DATA IN THIS EXERCISE >>
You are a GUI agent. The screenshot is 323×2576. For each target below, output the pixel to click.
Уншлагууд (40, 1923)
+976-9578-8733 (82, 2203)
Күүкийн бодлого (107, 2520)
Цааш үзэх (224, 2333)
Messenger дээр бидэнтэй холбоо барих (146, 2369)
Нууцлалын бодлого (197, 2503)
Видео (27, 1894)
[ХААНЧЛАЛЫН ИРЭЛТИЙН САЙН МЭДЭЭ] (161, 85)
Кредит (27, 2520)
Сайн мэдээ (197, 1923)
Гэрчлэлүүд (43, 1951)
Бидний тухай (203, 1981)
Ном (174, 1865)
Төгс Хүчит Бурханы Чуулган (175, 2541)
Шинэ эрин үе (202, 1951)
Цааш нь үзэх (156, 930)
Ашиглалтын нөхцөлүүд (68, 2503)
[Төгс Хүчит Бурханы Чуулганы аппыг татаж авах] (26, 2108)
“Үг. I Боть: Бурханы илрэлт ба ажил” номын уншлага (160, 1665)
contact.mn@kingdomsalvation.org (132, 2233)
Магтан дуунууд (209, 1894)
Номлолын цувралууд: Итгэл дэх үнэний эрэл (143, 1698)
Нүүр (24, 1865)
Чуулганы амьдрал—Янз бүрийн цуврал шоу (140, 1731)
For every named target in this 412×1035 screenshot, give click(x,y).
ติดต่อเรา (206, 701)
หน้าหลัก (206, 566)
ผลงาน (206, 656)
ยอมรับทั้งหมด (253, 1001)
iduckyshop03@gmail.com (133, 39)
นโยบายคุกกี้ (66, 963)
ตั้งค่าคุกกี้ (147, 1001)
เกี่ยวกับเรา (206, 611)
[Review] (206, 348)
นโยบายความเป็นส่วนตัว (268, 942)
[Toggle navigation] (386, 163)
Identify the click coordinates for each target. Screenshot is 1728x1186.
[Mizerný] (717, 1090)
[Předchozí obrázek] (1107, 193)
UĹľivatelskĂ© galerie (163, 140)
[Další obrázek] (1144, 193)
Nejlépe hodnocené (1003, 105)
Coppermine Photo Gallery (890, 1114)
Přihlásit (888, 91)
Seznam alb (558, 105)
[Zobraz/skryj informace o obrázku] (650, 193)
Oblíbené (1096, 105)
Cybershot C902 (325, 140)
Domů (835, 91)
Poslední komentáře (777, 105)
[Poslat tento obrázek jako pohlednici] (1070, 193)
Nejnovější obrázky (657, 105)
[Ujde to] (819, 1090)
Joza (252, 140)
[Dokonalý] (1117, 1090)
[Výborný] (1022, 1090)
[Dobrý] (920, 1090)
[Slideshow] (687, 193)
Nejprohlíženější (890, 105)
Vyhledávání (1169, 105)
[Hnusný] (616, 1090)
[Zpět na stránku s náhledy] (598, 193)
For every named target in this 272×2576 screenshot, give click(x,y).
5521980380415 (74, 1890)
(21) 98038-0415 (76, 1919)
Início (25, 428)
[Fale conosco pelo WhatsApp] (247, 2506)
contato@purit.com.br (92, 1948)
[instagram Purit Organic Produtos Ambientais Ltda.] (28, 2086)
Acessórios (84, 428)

WHAT YOU SHOULD DO >> Write out exactly the lines that fall from the line with "[Předchozí obrázek] (1107, 193)" to the line with "[Výborný] (1022, 1090)" in the records above, keeping both ends.

RESPONSE TO THE TASK >>
[Předchozí obrázek] (1107, 193)
UĹľivatelskĂ© galerie (163, 140)
[Další obrázek] (1144, 193)
Nejlépe hodnocené (1003, 105)
Coppermine Photo Gallery (890, 1114)
Přihlásit (888, 91)
Seznam alb (558, 105)
[Zobraz/skryj informace o obrázku] (650, 193)
Oblíbené (1096, 105)
Cybershot C902 (325, 140)
Domů (835, 91)
Poslední komentáře (777, 105)
[Poslat tento obrázek jako pohlednici] (1070, 193)
Nejnovější obrázky (657, 105)
[Ujde to] (819, 1090)
Joza (252, 140)
[Dokonalý] (1117, 1090)
[Výborný] (1022, 1090)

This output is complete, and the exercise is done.